[Collected data entries]
Start of Block
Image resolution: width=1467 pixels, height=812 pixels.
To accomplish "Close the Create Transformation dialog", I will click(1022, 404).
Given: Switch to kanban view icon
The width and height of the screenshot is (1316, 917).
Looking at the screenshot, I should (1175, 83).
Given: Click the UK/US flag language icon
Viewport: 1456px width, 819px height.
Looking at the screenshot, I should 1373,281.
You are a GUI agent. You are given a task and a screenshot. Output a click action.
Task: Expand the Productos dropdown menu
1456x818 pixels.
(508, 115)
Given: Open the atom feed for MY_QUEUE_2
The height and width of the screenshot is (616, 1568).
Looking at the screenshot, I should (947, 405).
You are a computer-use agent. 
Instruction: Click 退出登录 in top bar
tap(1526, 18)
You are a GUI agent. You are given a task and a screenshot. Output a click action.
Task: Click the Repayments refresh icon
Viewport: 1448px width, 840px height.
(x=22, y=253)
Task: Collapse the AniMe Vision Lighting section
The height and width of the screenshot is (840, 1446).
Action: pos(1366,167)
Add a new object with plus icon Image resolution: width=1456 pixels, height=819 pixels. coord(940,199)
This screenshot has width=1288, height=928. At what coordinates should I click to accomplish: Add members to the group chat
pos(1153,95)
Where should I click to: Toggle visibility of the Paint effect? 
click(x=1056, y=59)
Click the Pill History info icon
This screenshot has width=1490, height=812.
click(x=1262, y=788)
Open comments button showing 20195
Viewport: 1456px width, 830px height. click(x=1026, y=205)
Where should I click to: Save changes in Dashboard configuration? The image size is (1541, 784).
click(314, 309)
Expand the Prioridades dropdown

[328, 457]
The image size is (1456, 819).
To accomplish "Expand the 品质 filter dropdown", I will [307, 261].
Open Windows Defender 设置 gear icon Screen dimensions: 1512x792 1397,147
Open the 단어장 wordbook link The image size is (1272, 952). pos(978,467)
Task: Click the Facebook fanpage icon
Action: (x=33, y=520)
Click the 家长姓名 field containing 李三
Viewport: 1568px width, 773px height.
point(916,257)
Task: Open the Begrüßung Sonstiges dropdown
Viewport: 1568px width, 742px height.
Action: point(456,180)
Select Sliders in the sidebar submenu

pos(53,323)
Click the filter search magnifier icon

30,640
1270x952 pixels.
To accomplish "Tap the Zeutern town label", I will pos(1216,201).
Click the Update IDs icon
End of Block
Could you transcribe all of the data exactly as it is given?

◆ **Answer section**
Image resolution: width=1467 pixels, height=812 pixels.
To accomplish "Close the Create Transformation dialog", I will click(1022, 404).
Given: Switch to kanban view icon
The width and height of the screenshot is (1316, 917).
Looking at the screenshot, I should (1175, 83).
Given: Click the UK/US flag language icon
Viewport: 1456px width, 819px height.
Looking at the screenshot, I should 1373,281.
You are a GUI agent. You are given a task and a screenshot. Output a click action.
Task: Expand the Productos dropdown menu
1456x818 pixels.
(508, 115)
Given: Open the atom feed for MY_QUEUE_2
The height and width of the screenshot is (616, 1568).
Looking at the screenshot, I should (947, 405).
You are a computer-use agent. 
Instruction: Click 退出登录 in top bar
tap(1526, 18)
You are a GUI agent. You are given a task and a screenshot. Output a click action.
Task: Click the Repayments refresh icon
Viewport: 1448px width, 840px height.
(x=22, y=253)
Task: Collapse the AniMe Vision Lighting section
The height and width of the screenshot is (840, 1446).
Action: pos(1366,167)
Add a new object with plus icon Image resolution: width=1456 pixels, height=819 pixels. coord(940,199)
This screenshot has width=1288, height=928. At what coordinates should I click to accomplish: Add members to the group chat
pos(1153,95)
Where should I click to: Toggle visibility of the Paint effect? 
click(x=1056, y=59)
Click the Pill History info icon
This screenshot has width=1490, height=812.
click(x=1262, y=788)
Open comments button showing 20195
Viewport: 1456px width, 830px height. click(x=1026, y=205)
Where should I click to: Save changes in Dashboard configuration? The image size is (1541, 784).
click(314, 309)
Expand the Prioridades dropdown

[328, 457]
The image size is (1456, 819).
To accomplish "Expand the 品质 filter dropdown", I will [307, 261].
Open Windows Defender 设置 gear icon Screen dimensions: 1512x792 1397,147
Open the 단어장 wordbook link The image size is (1272, 952). pos(978,467)
Task: Click the Facebook fanpage icon
Action: (x=33, y=520)
Click the 家长姓名 field containing 李三
Viewport: 1568px width, 773px height.
point(916,257)
Task: Open the Begrüßung Sonstiges dropdown
Viewport: 1568px width, 742px height.
Action: point(456,180)
Select Sliders in the sidebar submenu

pos(53,323)
Click the filter search magnifier icon

30,640
1270x952 pixels.
To accomplish "Tap the Zeutern town label", I will pos(1216,201).
Click the Update IDs icon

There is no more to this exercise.